6. Update the Apache SSL configuration file /etc/httpd/conf.d/ssl.conf.

   Give the correct location of SSLCertificateFile:

   SSLCertificateFile /etc/pki/tls/certs/ca.crt
   

   Give the correct location of SSLCertificateKeyFile:

   SSLCertificateKeyFile /etc/pki/tls/private/ca.key
   

   Save the changes.

7. Restart Apache.

   Execute:

   sudo service httpd restart

   Or:

   sudo systemctl restart httpd

See Setting up an SSL secured Webserver with CentOS for additional details.

Install Ceph Object Gateway Daemon

Ceph Object Storage services use the Ceph Object Gateway daemon (radosgw) to enable the gateway. For federated architectures, the synchronization agent (radosgw-agent) provides data and metadata synchronization between zones and regions.

Debian-based distros

To install the Ceph Object Gateway daemon on the gateway host, execute the following:

sudo apt-get install radosgw

To install the Ceph Object Gateway synchronization agent, execute the following:

sudo apt-get install radosgw-agent

RPM-based distros

To install the Ceph Object Gateway daemon on the gateway host, execute the following:

sudo yum install ceph-radosgw

To install the Ceph Object Gateway synchronization agent, execute the following:

sudo yum install radosgw-agent

Configure The Gateway

Once you have installed the Ceph Object Gateway packages, the next step is to configure your Ceph Object Gateway.
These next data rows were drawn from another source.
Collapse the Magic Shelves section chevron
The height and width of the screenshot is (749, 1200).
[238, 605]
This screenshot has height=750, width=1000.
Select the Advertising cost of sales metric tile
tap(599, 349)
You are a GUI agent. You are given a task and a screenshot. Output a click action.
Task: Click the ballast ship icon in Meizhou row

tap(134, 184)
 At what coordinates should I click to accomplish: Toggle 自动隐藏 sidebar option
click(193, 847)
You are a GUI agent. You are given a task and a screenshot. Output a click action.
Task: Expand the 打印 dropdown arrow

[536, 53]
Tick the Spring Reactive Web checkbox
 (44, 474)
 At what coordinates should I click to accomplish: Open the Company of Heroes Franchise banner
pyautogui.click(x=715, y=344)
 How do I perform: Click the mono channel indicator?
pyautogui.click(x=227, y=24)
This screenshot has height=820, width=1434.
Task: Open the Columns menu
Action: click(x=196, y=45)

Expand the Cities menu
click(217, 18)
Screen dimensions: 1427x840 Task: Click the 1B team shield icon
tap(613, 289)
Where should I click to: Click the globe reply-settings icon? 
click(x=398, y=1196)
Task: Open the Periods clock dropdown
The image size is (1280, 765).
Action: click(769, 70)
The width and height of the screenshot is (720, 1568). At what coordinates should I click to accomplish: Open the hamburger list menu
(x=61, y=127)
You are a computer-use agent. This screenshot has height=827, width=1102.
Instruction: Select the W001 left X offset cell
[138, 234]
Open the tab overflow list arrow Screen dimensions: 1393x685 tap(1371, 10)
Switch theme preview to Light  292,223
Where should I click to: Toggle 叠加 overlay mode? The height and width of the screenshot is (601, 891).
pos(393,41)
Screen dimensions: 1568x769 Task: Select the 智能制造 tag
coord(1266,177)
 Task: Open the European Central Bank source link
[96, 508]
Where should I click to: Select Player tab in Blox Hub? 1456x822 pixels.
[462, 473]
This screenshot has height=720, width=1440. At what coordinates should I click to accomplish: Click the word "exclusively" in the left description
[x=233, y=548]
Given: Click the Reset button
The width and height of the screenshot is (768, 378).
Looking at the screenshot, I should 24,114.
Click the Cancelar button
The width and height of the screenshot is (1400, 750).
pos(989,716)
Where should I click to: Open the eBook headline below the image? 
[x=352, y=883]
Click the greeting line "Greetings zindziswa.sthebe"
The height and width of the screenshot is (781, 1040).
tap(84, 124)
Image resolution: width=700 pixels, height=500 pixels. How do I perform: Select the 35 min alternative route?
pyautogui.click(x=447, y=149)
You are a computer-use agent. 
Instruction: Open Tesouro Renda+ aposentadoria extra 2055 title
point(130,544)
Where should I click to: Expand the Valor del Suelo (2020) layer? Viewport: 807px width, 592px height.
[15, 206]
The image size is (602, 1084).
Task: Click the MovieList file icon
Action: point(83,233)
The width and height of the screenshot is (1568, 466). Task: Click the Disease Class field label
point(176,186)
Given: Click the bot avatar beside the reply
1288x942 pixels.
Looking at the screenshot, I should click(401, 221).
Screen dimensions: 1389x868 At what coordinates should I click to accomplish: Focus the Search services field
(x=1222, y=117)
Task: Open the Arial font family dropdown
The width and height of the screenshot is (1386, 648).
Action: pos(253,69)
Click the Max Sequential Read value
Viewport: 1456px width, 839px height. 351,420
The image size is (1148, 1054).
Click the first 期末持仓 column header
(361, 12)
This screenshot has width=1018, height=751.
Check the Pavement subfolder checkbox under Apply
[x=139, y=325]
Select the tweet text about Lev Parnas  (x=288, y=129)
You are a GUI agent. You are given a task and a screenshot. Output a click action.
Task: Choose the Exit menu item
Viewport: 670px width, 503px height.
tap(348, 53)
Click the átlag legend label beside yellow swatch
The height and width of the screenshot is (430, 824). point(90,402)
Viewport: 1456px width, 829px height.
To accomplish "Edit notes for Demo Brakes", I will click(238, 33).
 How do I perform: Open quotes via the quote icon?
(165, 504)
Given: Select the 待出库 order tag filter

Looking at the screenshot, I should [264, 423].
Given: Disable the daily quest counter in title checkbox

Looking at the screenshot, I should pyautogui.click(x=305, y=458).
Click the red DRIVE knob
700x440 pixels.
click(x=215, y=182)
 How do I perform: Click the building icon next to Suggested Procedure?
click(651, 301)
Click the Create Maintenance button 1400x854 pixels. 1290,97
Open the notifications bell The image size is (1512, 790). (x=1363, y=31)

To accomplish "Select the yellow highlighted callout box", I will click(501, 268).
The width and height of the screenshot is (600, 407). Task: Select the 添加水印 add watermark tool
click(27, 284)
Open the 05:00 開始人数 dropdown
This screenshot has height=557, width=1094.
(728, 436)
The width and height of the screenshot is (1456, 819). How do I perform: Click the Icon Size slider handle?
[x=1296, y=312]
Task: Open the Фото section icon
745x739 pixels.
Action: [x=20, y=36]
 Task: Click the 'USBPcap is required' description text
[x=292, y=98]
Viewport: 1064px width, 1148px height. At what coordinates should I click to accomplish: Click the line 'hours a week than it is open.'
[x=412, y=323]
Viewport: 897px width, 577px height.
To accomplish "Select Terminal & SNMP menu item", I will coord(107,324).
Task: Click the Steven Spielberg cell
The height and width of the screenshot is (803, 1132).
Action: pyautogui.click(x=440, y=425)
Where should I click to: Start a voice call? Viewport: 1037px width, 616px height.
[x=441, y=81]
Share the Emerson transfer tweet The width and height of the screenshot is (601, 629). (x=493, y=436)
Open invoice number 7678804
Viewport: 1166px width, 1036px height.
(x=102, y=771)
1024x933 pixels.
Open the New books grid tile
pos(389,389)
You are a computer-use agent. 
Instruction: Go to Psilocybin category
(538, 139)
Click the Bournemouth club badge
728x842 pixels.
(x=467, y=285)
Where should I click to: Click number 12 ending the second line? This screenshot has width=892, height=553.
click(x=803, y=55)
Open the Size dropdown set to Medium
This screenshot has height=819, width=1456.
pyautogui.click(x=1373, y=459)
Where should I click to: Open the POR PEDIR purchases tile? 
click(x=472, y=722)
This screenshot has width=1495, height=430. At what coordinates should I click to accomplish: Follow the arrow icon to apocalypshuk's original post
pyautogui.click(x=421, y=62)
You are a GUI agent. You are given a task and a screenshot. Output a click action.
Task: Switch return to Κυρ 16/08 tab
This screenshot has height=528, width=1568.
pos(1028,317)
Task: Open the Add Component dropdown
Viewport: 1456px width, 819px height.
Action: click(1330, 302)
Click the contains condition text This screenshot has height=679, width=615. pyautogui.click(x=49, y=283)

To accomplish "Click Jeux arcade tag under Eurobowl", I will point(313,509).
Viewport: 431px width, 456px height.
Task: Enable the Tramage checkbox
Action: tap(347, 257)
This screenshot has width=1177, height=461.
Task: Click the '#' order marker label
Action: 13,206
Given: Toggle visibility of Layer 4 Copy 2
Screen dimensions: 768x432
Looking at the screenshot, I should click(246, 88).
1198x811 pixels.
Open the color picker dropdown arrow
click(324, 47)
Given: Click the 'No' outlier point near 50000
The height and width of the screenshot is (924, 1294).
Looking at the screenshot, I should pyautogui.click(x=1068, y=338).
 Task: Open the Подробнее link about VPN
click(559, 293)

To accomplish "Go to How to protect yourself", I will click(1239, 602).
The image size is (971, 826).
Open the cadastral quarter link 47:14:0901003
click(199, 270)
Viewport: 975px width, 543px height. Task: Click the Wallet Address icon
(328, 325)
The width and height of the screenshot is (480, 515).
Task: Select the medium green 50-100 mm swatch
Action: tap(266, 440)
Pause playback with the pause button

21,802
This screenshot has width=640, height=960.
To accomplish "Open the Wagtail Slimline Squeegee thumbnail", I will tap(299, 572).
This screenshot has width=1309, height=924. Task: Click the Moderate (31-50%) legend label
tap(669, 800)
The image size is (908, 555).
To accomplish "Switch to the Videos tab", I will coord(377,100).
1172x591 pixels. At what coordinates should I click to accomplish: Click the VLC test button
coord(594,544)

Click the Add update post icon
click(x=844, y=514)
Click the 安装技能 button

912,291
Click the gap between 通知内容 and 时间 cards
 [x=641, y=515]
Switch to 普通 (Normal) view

There are two approaches:

• Simple: A simple Ceph Object Gateway configuration implies that you are running a Ceph Object Storage service in a single data center. So you can configure the Ceph Object Gateway without regard to regions and zones.
• Federated: A federated Ceph Object Gateway configuration implies that you are running a Ceph Object Storage service in a geographically distributed manner for fault tolerance and failover. This involves configuring your Ceph Object Gateway instances with regions and zones.

Choose the approach that best reflects your cluster.